§ WHAT NEEDS TO BE DONE
Send back all of the records, each one exactly as written.

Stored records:
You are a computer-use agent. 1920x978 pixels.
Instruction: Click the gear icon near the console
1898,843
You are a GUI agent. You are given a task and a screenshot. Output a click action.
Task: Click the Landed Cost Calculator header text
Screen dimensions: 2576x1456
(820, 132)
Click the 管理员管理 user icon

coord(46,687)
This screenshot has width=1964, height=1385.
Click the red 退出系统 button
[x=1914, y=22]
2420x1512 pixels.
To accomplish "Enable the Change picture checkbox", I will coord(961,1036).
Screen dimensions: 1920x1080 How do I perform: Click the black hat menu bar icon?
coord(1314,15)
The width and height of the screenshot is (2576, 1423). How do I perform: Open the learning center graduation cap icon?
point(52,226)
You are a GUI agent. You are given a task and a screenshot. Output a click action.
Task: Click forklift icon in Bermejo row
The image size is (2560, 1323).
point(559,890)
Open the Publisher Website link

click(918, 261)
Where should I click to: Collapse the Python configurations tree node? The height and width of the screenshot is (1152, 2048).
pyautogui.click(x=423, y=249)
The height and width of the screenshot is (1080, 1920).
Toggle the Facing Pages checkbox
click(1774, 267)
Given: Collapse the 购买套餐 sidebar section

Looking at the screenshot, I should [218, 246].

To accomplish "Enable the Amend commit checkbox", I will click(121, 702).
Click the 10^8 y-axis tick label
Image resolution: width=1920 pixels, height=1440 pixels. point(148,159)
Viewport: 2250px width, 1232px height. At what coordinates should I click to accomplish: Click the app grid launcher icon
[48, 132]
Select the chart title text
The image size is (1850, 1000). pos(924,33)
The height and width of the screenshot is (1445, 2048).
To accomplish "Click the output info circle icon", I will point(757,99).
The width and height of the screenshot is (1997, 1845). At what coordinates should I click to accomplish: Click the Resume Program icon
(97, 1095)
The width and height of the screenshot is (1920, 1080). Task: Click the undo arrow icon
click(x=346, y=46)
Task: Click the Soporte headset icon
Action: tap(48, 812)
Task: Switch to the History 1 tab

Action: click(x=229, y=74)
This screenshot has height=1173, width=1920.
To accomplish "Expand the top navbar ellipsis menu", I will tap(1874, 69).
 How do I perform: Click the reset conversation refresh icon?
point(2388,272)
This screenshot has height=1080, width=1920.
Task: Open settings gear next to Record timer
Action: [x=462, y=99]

§ WRITTEN REPLY
You are a computer-use agent. 1920x978 pixels.
Instruction: Click the gear icon near the console
1898,843
You are a GUI agent. You are given a task and a screenshot. Output a click action.
Task: Click the Landed Cost Calculator header text
Screen dimensions: 2576x1456
(820, 132)
Click the 管理员管理 user icon

coord(46,687)
This screenshot has width=1964, height=1385.
Click the red 退出系统 button
[x=1914, y=22]
2420x1512 pixels.
To accomplish "Enable the Change picture checkbox", I will coord(961,1036).
Screen dimensions: 1920x1080 How do I perform: Click the black hat menu bar icon?
coord(1314,15)
The width and height of the screenshot is (2576, 1423). How do I perform: Open the learning center graduation cap icon?
point(52,226)
You are a GUI agent. You are given a task and a screenshot. Output a click action.
Task: Click forklift icon in Bermejo row
The image size is (2560, 1323).
point(559,890)
Open the Publisher Website link

click(918, 261)
Where should I click to: Collapse the Python configurations tree node? The height and width of the screenshot is (1152, 2048).
pyautogui.click(x=423, y=249)
The height and width of the screenshot is (1080, 1920).
Toggle the Facing Pages checkbox
click(1774, 267)
Given: Collapse the 购买套餐 sidebar section

Looking at the screenshot, I should [218, 246].

To accomplish "Enable the Amend commit checkbox", I will click(121, 702).
Click the 10^8 y-axis tick label
Image resolution: width=1920 pixels, height=1440 pixels. point(148,159)
Viewport: 2250px width, 1232px height. At what coordinates should I click to accomplish: Click the app grid launcher icon
[48, 132]
Select the chart title text
The image size is (1850, 1000). pos(924,33)
The height and width of the screenshot is (1445, 2048).
To accomplish "Click the output info circle icon", I will point(757,99).
The width and height of the screenshot is (1997, 1845). At what coordinates should I click to accomplish: Click the Resume Program icon
(97, 1095)
The width and height of the screenshot is (1920, 1080). Task: Click the undo arrow icon
click(x=346, y=46)
Task: Click the Soporte headset icon
Action: tap(48, 812)
Task: Switch to the History 1 tab

Action: click(x=229, y=74)
This screenshot has height=1173, width=1920.
To accomplish "Expand the top navbar ellipsis menu", I will tap(1874, 69).
 How do I perform: Click the reset conversation refresh icon?
point(2388,272)
This screenshot has height=1080, width=1920.
Task: Open settings gear next to Record timer
Action: [x=462, y=99]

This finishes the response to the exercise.